Description of problem: Since upgrading to OSE 3.4 during startup of the router we see PODs created in a state of PodFitsHostPorts as follows NAME READY STATUS RESTARTS AGE router-91-9pb9j 1/1 Running 0 18m router-91-agqeh 0/1 PodFitsHostPorts 0 18m router-91-aioz5 1/1 Running 0 18m router-91-fi92p 1/1 Running 0 18m router-91-h5w2v 1/1 Running 0 18m router-91-xvnrd 0/1 PodFitsHostPorts 0 30m This can run into the hundreds and is very intermittent to recreate Version-Release number of the following components: rpm -q openshift-ansible rpm -q ansible ansible --version How reproducible: Steps to Reproduce: 1. 2. 3. Actual results: Creates hundreds of pods resulting in PodFitsHostPorts Please include the entire output from the last TASK line through the end of output if an error is generated Expected results: This should not happen just after upgrading Additional info: Please attach logs from ansible-playbook with the -vvv flag
It's probably scaled to a number of hosts that matches the selector but for some reason some of those hosts have services running on them that creates pod conflicts. I'd suggest scaling the router down to a minimum number of pods desired.
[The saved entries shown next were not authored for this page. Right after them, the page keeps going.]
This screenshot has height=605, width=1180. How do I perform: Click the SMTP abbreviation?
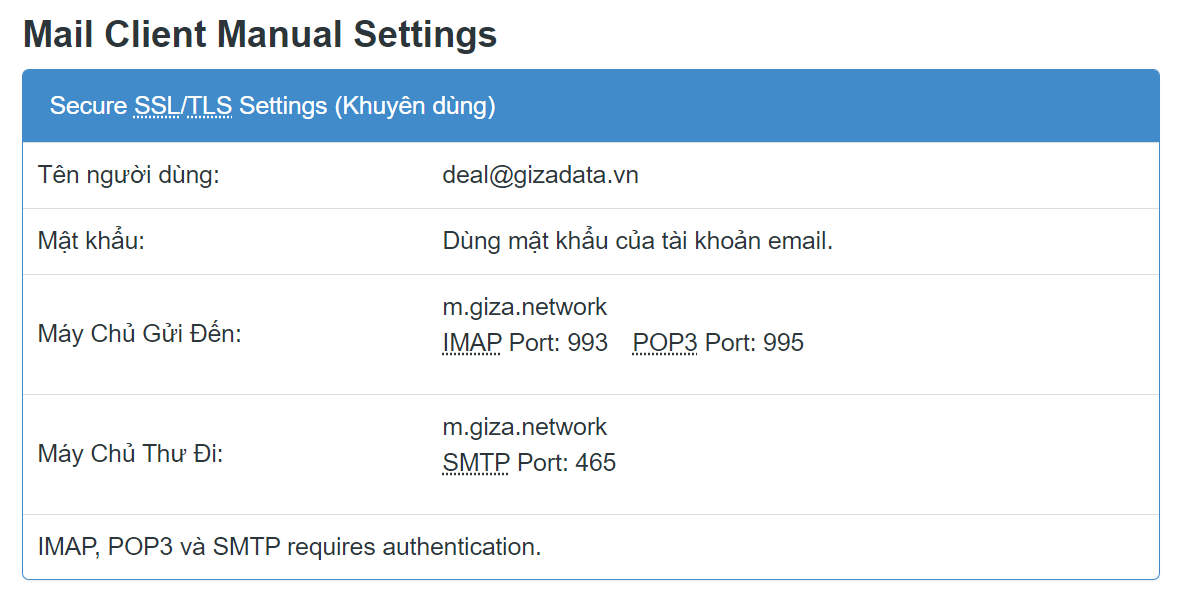click(476, 463)
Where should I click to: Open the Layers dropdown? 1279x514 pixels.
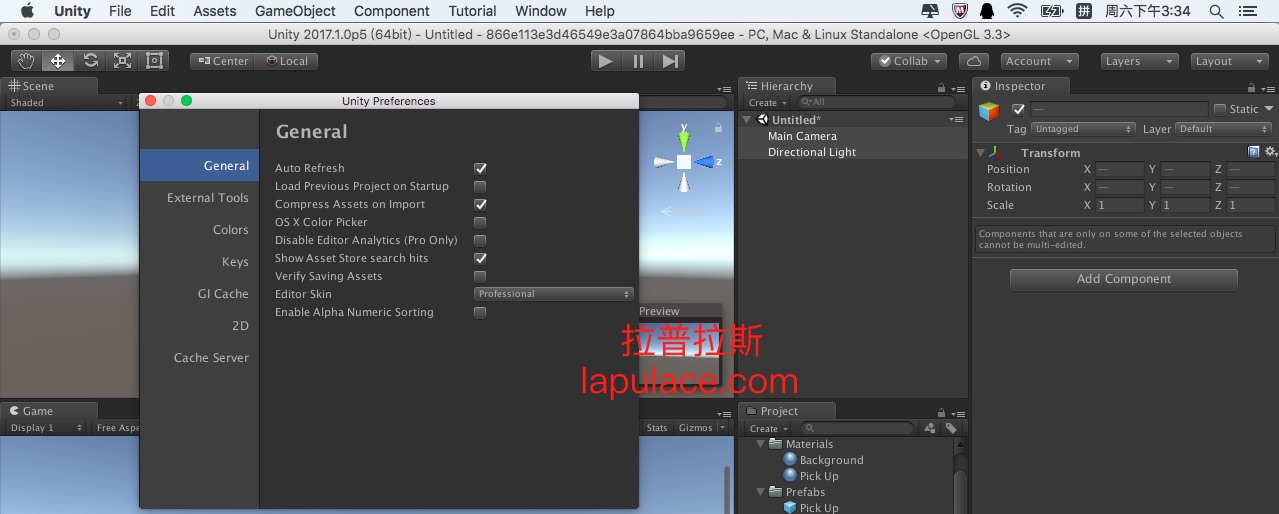1139,61
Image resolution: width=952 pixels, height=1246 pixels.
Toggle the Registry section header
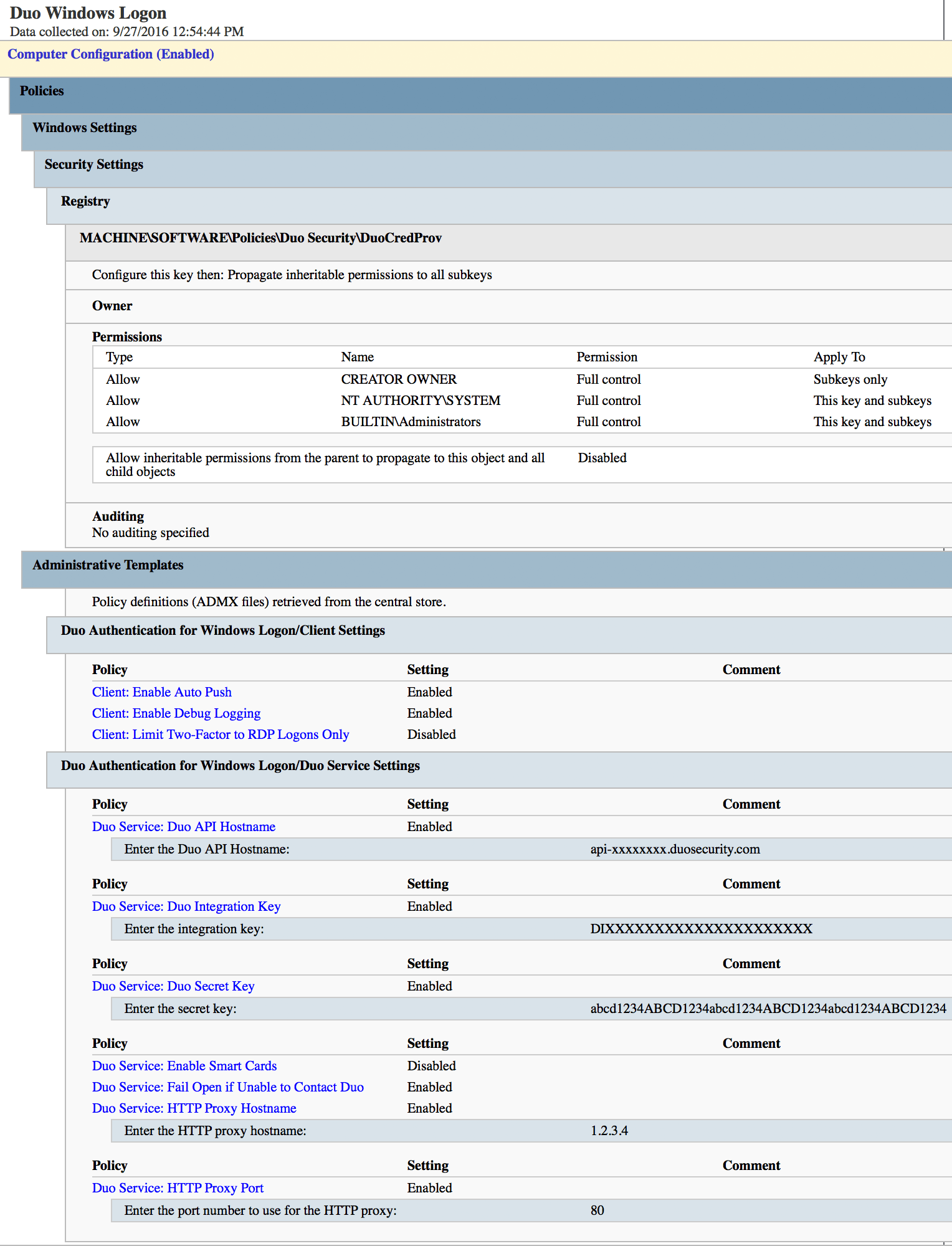pos(85,201)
The update strategy on the DC may be bad as well.
I think this is a master problem.
I think the scheduler does not find the node with the predicate (host port) and the kubelet will delete the pod after some time and replication controller will then recreate it, which is why there are so many pods created... I don't remember exactly 3.4 behavior here, but I don't think this is an update strategy problem as the deployer pod will just scale the RC up and down (it does not create nor manage the pods).